BEGIN

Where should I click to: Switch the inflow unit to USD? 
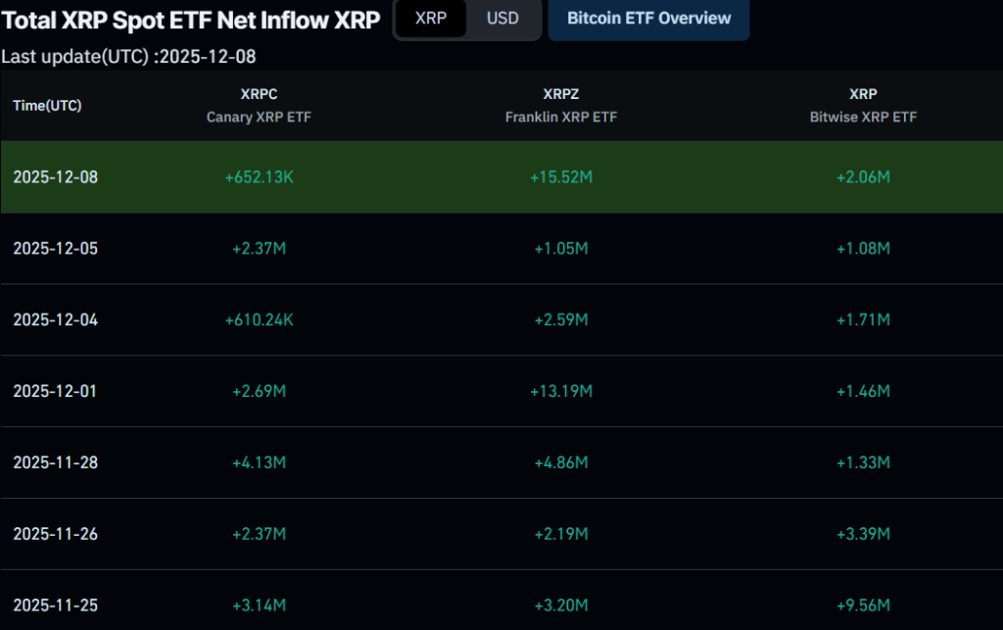click(502, 19)
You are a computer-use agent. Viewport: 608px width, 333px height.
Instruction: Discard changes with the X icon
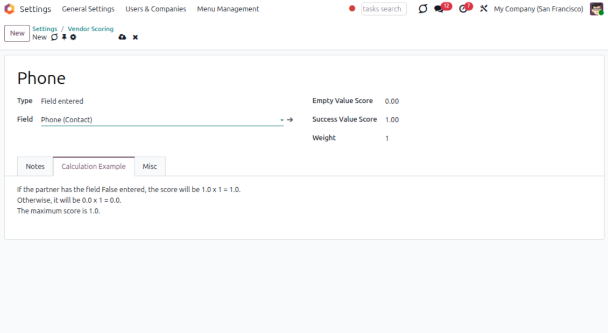(x=135, y=37)
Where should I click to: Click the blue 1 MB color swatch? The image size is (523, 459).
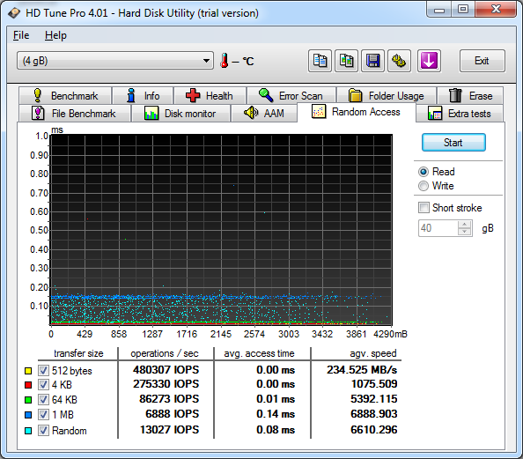pyautogui.click(x=28, y=415)
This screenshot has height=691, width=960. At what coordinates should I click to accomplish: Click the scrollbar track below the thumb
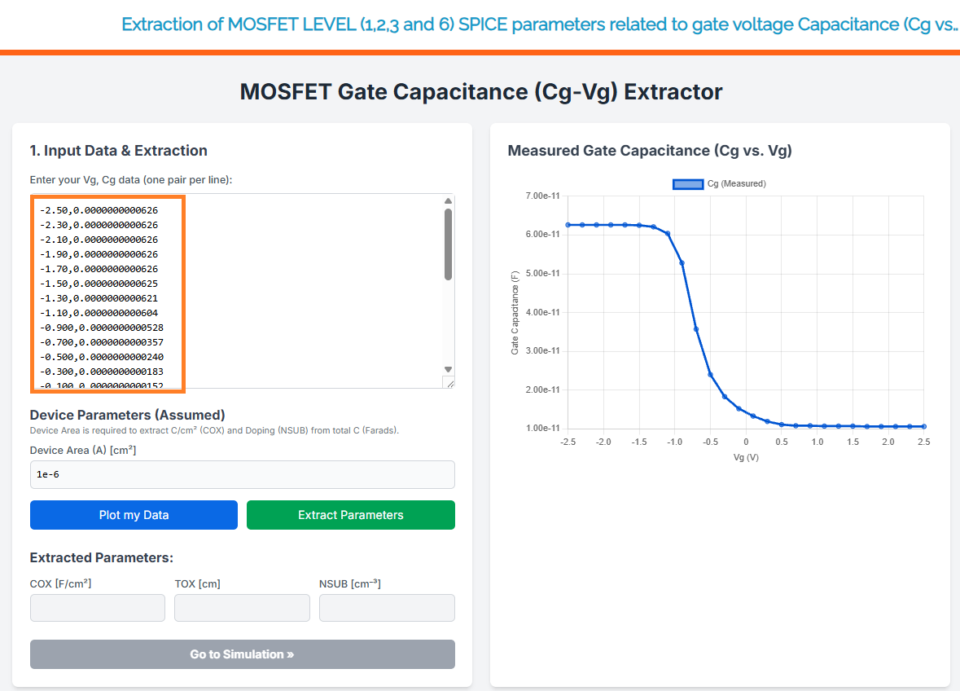[448, 326]
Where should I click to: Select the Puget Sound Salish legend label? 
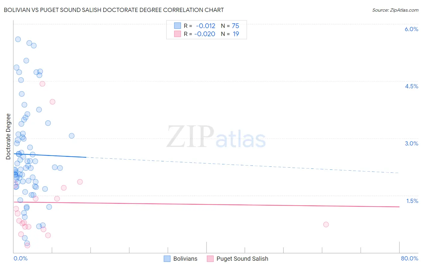[x=242, y=259]
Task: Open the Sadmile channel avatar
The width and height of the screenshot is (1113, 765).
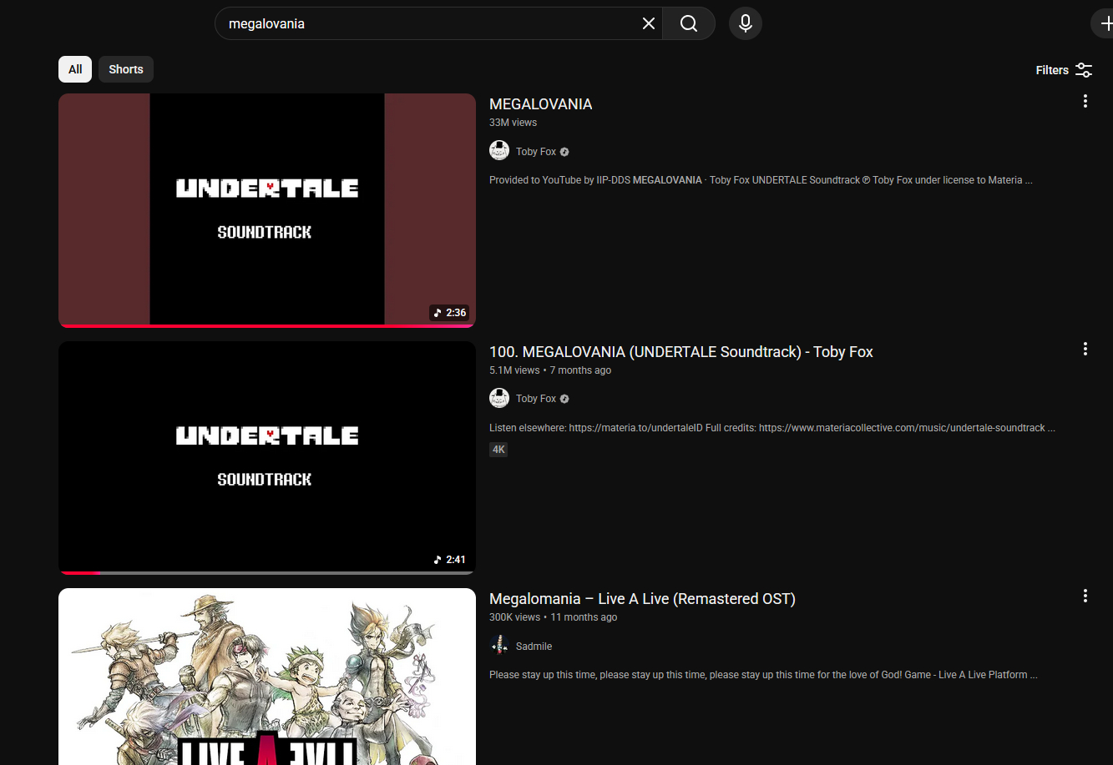Action: point(499,646)
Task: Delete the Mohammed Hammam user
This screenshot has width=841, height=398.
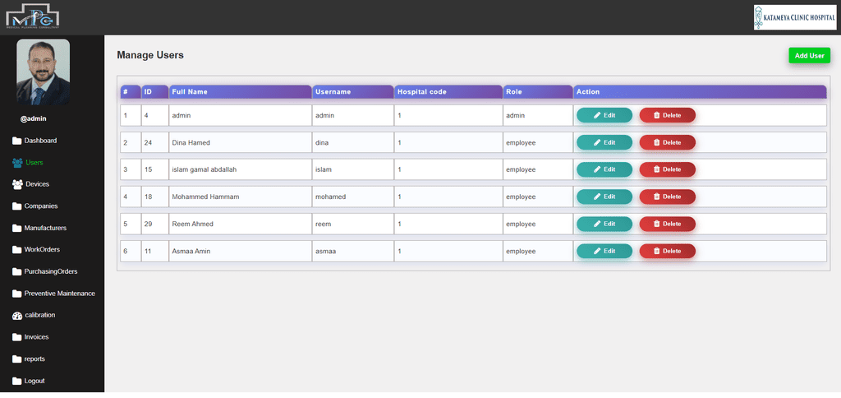Action: [667, 197]
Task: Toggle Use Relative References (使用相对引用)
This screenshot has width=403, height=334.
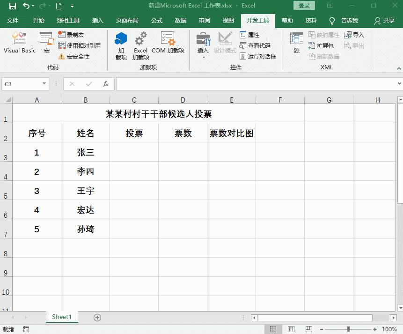Action: (83, 46)

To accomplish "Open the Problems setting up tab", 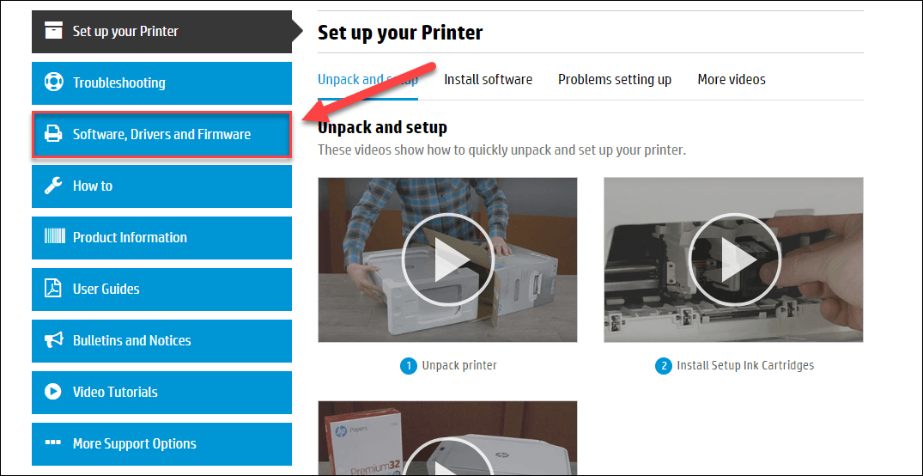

END

* Activity: Which lines above contain the word "Task"? List them.

* Result:
Task: Open the Sadmile channel avatar
Task: Delete the Mohammed Hammam user
Task: Toggle Use Relative References (使用相对引用)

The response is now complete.